Blink-182 Guitarist Has a Strange Connection to the Government’s Secret UFO Program

Well, it’s not every day that Guitar World has an eye-opening political report, but here we are. In a normal year, it would be shocking enough to learn the Pentagon had a secret multimillion dollar program to investigate UFOs. But since it’s still 2017, the least “normal year” in recent memory there is more: We find out that Tom DeLonge, the mega-platinum pop punker and founding member of Blink-182, has his fingerprints all over the story:

Politico and The New York Times simultaneously published extensive reports detailing the Advanced Aviation Threat Identification Program, a secret Pentagon project with the stated purpose of looking into the national security implications of reports of unidentified flying objects, known popularly as UFOs. The program—which was begun by former Nevada Senator Harry Reid and given bi-partisan blessing by former Hawaii Senator Daniel Inouye and former Alaska Senator Ted Stevens—was confirmed by the Pentagon to have existed between 2007 and “in the 2012 time frame.” The initiative was run by a career intelligence officer by the name of Luis Elizondo, who raised a few eyebrows when he resigned from the government in October, claiming that the project was not being taken seriously. Upon his return to the private sector, Elizondo took up employment with a company called To The Stars Academy of Arts & Sciences. The co-founder of this company? Former Blink-182 frontman Tom DeLonge.

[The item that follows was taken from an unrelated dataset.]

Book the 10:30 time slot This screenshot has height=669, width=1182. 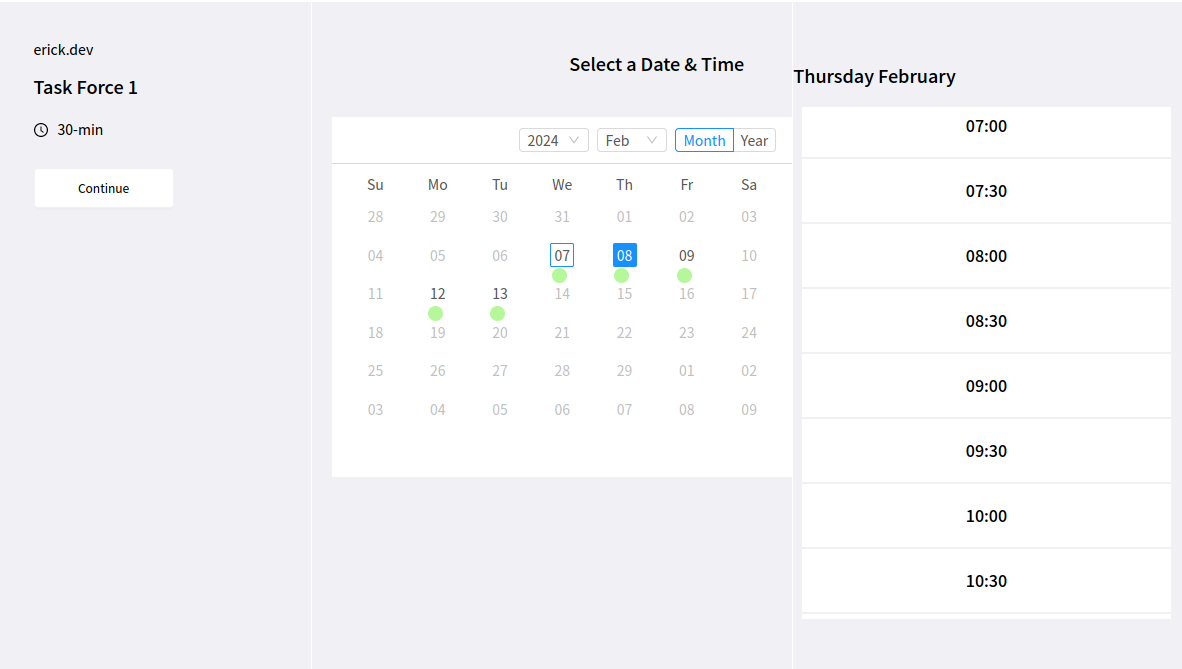(x=986, y=581)
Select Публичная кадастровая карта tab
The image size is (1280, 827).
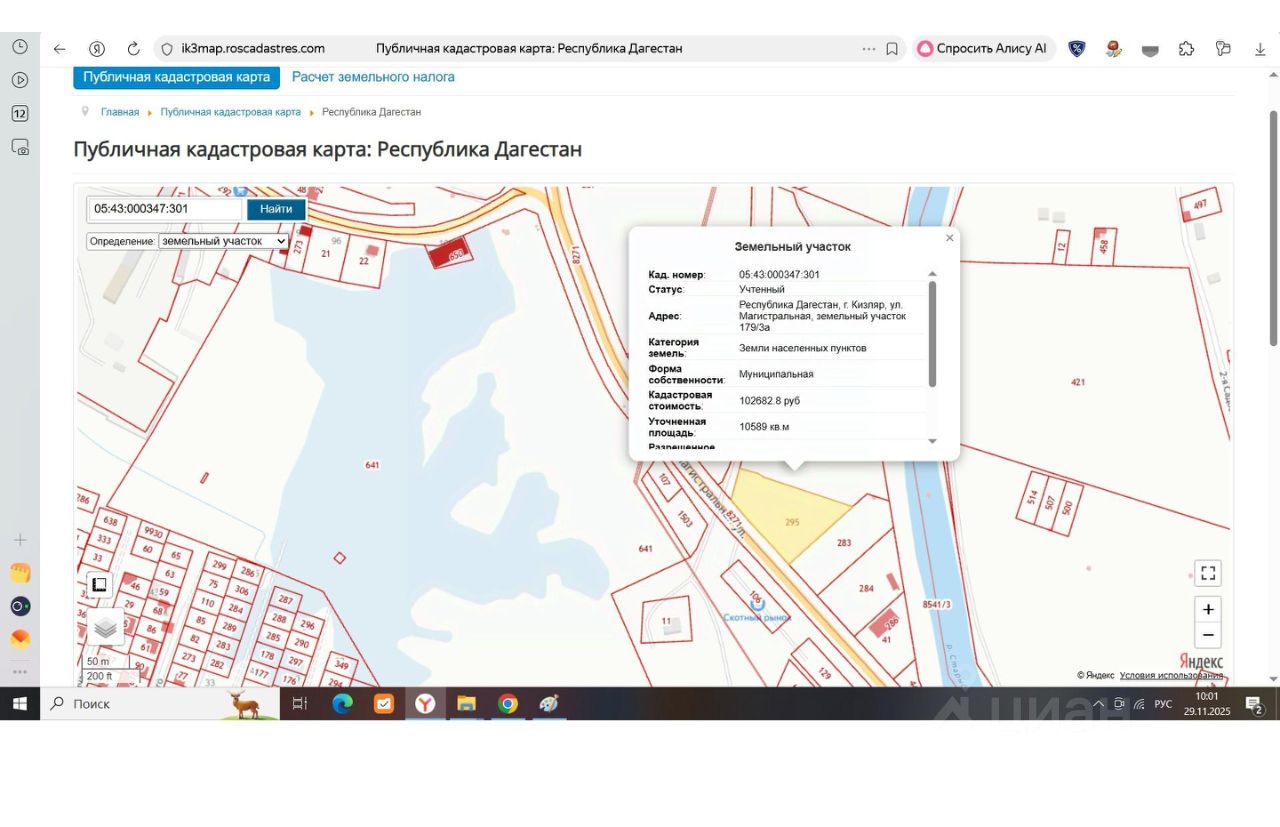pos(176,77)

Guitar World goes on to note that DeLonge has an obsession with UFOs, and has long been hinting he was involved at high levels. “I have sources from the government. I’ve had my phone tapped. I’ve done a lot of weird stuff in this industry—people wouldn’t believe me if I told them,” DeLonge told Paper magazine in 2015. “But this is what happens when you start getting on an email chains with hundreds of scientists from the Jet Propulsion Laboratory and different universities around the country, and you start outing senior scientists from Lockheed Martin talking about the reality of this stuff, guys that hold 30 patents, guys that work underground out in the Nevada test sites in Area 51.” Feel free to read the rest of that interview for DeLonge’s dealings with Wernher von Braun’s assistant and more general insanity. Heck, DeLonge wrote a typically catchy Blink-182 song called “Aliens Exist.”

One could imagine reading this interview two years ago and laughing at DeLonge as just another delusional pop star—and maybe he is!— but to the extent that UFO investigation is a serious endeavor, DeLonge does in fact appear to be a major player. Both the New York Times and Politico cited the analysis of To the Stars regarding a Navy fighter plane’s recent run-in with a UFO.